Comme l’avait dit monsieur de Losme, la population sortait de dessous les pavés. Cent mille hommes entouraient la Bastille.

Ce n’étaient plus seulement des ouvriers, c’étaient des citoyens de toutes les classes ; ce n’étaient plus seulement des hommes, c’étaient des enfants, c’étaient des vieillards.

Et tous avaient une arme, tous poussaient un cri. De place en place, au milieu des groupes, on voyait une femme éplorée, échevelée, les bras tordus, maudissant le géant de pierre avec un geste désespéré.

C’était quelque mère dont la Bastille venait de foudroyer le fils, quelque femme dont la Bastille venait de foudroyer le mari.

Mais depuis un instant la Bastille n’avait plus de bruit, plus de flamme, plus de fumée. La Bastille était éteinte. La Bastille était muette comme un tombeau.

On eût voulu compter inutilement toutes les taches de balles qui marbraient sa surface. Chacun avait voulu envoyer son coup de fusil à ce monstre de granit, symbole visible de la tyrannie.

Aussi, lorsque l’on sut que la terrible Bastille allait capituler, que son gouverneur avait promis de la rendre, personne ne voulait y croire.

Au milieu du doute général, comme on attendait en silence, on vit, par une meurtrière, passer une lettre piquée à la pointe d’une épée. Seulement, entre le billet et les assiégeants, il y avait le fossé de la Bastille, large, profond, plein d’eau.

Billot demanda une planche : trois sont essayées et apportées sans pouvoir atteindre le but qu’il se propose, trop courtes qu’elles sont. Une quatrième touche les deux lèvres du fossé.

Billot l’assujetti de son mieux, et se hasarde sans hésiter sur le pont tremblant.

Toute la foule reste muette ; tous les yeux sont fixés sur cet homme, qui semble suspendu au-dessus du fossé, dont l’eau stagnante semble celle du Cocyte.
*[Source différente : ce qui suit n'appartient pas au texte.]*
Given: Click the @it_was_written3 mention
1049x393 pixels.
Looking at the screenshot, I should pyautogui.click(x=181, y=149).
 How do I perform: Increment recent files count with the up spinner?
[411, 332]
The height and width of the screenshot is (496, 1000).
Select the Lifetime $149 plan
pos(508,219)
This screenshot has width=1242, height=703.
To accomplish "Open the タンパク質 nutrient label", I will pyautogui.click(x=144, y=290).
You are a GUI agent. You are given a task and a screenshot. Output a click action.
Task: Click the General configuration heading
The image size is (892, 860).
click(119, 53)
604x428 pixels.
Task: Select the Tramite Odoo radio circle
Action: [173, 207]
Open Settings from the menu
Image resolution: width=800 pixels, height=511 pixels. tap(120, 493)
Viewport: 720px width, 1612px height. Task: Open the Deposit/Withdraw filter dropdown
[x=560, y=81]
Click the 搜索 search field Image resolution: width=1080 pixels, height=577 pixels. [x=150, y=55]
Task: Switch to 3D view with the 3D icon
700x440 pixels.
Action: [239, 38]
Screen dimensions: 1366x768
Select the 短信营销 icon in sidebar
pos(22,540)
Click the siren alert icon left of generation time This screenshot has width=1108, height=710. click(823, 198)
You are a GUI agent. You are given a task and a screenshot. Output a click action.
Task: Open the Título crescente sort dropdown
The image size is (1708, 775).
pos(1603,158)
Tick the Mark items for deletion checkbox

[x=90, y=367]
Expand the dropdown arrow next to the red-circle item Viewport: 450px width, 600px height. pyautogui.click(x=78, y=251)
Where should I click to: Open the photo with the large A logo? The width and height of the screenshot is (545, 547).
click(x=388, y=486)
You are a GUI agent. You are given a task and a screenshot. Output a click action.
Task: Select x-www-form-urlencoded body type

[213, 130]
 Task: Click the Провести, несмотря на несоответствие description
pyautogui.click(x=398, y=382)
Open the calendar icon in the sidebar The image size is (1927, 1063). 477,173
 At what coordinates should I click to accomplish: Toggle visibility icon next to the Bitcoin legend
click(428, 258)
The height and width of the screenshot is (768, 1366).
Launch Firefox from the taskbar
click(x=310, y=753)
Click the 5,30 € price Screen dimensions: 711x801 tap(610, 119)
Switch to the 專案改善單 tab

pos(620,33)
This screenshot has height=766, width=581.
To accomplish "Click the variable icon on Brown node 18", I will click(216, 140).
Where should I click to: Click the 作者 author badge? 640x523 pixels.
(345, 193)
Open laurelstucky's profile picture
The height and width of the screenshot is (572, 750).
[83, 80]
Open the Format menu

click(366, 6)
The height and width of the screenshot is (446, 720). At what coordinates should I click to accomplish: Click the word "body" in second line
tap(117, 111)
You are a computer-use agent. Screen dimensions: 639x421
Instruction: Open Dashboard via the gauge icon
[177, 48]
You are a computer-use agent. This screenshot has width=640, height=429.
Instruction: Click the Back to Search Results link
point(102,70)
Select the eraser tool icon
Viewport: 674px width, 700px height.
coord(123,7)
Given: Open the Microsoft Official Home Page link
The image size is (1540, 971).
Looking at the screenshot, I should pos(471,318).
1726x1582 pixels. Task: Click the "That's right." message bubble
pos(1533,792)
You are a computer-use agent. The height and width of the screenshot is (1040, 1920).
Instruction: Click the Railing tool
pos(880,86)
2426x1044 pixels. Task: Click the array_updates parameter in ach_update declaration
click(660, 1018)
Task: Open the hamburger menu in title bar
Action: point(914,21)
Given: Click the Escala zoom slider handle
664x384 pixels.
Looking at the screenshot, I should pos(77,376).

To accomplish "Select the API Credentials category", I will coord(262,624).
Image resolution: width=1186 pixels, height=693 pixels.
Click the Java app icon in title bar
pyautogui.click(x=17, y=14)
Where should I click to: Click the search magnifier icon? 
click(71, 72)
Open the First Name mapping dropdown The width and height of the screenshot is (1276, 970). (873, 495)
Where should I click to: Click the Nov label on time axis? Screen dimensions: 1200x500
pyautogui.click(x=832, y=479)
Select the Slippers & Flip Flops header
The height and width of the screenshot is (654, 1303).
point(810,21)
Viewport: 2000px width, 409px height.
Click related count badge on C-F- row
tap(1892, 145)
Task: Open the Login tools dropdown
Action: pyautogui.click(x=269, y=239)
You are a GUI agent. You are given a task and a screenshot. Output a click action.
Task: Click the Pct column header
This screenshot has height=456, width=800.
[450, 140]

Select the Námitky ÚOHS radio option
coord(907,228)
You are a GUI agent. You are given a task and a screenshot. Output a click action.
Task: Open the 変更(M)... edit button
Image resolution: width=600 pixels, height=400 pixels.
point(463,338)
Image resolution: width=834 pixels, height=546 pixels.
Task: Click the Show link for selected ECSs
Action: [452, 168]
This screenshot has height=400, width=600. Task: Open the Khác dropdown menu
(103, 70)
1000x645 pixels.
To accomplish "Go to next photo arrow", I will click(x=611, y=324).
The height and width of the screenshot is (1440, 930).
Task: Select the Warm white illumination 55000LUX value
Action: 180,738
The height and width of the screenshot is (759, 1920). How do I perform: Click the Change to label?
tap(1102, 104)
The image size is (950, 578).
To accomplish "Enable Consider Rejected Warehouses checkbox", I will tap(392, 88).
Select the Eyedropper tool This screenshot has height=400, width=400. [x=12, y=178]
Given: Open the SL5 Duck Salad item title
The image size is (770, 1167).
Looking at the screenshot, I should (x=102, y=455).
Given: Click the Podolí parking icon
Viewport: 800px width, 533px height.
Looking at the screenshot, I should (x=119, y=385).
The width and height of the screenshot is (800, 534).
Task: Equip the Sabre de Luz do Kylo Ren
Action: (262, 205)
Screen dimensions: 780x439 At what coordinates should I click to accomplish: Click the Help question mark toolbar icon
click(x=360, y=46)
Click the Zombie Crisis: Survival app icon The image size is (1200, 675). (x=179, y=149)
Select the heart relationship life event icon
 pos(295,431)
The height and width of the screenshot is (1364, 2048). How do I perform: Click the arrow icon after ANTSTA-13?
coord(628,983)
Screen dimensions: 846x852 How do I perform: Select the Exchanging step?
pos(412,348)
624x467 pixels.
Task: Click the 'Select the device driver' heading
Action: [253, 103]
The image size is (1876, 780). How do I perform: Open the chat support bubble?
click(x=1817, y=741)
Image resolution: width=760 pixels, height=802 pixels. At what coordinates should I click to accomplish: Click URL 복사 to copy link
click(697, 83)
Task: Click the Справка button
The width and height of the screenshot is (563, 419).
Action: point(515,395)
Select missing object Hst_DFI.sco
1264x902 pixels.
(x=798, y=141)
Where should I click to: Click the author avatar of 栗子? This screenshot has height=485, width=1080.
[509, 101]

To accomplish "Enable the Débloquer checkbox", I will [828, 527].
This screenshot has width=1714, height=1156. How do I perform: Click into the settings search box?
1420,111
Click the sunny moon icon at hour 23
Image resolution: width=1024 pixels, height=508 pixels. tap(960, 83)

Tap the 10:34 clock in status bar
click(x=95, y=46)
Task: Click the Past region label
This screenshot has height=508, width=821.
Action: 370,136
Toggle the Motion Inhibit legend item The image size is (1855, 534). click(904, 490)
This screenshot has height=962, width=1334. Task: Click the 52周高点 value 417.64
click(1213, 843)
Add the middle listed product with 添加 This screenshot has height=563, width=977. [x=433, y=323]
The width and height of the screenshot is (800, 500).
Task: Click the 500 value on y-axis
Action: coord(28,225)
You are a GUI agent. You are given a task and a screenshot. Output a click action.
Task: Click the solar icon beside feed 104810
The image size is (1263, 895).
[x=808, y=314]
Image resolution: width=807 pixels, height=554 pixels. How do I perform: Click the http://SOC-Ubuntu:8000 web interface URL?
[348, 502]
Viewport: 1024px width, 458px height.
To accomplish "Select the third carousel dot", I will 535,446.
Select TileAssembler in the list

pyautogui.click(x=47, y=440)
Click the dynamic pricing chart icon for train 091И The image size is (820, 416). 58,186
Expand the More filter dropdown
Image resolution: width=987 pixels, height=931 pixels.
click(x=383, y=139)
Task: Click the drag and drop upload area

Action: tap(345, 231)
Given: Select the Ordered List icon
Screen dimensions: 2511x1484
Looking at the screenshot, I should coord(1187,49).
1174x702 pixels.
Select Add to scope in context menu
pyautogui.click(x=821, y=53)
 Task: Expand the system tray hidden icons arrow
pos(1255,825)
Pitou, tremblant, s’assied au revers du talus, et cache sa tête entre ses deux genoux.

Le cœur lui manque, il pleure.

Tout à coup, au moment où Billot atteint les deux tiers du trajet, la planche vacille, Billot étend les bras, tombe, et disparaît dans le fossé.

Pitou pousse un rugissement, et se précipite après lui comme un terre-neuve après son maître.

Un homme alors s’approche de la planche du haut de laquelle vient d’être précipité Billot.